'Hybrid Wing' Plane Uses Half The Fuel Of A Standard Airplane
NASA NASA has demonstrated a way to build "hybrid wing” airplanes that dramatically reduce fuel consumption, Kevin Bullis of MIT Technology Review reports.
The blended wing body (BWB) design, combined with the super-efficient ultra-high bypass ratio engine, could use half as much fuel as conventional aircraft.
Program manager Fay Collier estimates that the BWB — which lowers the weight of the aircraft's structure by 25 percent — could help improve conventional commercial aircraft within eight to 10 years.
Bullis notes that while aerospace engineers have long been looking for an alternative to conventional airplanes, tubular bodies on aircrafts have persisted because they can withstand outside forces acting on them during flight while maintaining cabin pressure.

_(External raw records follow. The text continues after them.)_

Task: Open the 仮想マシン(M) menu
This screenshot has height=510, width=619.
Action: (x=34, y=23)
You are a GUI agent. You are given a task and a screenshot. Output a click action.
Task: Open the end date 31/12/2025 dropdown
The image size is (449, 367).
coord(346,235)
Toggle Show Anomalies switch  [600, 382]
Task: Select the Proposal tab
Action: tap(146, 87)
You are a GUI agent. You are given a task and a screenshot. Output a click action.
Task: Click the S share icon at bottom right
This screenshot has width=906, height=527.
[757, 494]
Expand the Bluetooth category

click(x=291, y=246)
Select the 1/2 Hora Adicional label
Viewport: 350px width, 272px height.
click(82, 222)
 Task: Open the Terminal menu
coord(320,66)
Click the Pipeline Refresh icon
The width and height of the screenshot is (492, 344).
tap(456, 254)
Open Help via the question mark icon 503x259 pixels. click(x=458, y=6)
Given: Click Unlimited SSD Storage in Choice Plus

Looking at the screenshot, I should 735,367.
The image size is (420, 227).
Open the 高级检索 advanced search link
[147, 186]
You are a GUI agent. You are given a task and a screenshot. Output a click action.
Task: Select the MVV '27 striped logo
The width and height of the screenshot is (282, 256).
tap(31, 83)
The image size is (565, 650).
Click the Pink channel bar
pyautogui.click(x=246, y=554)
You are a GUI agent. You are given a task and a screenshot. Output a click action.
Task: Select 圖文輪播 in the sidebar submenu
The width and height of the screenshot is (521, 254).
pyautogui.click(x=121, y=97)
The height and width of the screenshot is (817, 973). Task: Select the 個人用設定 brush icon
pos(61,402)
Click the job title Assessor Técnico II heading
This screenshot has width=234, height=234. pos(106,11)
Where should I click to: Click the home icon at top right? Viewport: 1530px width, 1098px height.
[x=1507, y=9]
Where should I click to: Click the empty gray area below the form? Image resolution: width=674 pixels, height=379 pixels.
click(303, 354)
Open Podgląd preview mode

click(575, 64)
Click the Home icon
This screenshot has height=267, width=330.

The new hybrid design has a flatter, box-like body that blends with the wings. The challenge is to build it in a way so that it’s strong, and light enough to be practical.
Tests have confirmed that sections of the BWB can withstand the forces that would be applied to a finished aircraft. Now Collier's team is building a 30-foot-wide, two-level pressurized structure (to be finished in 2015) to validate the manufacturing technique.
NASA says that this type of aircraft, which would have a wingspan slightly greater than a Boeing 747, could operate from existing airport terminals.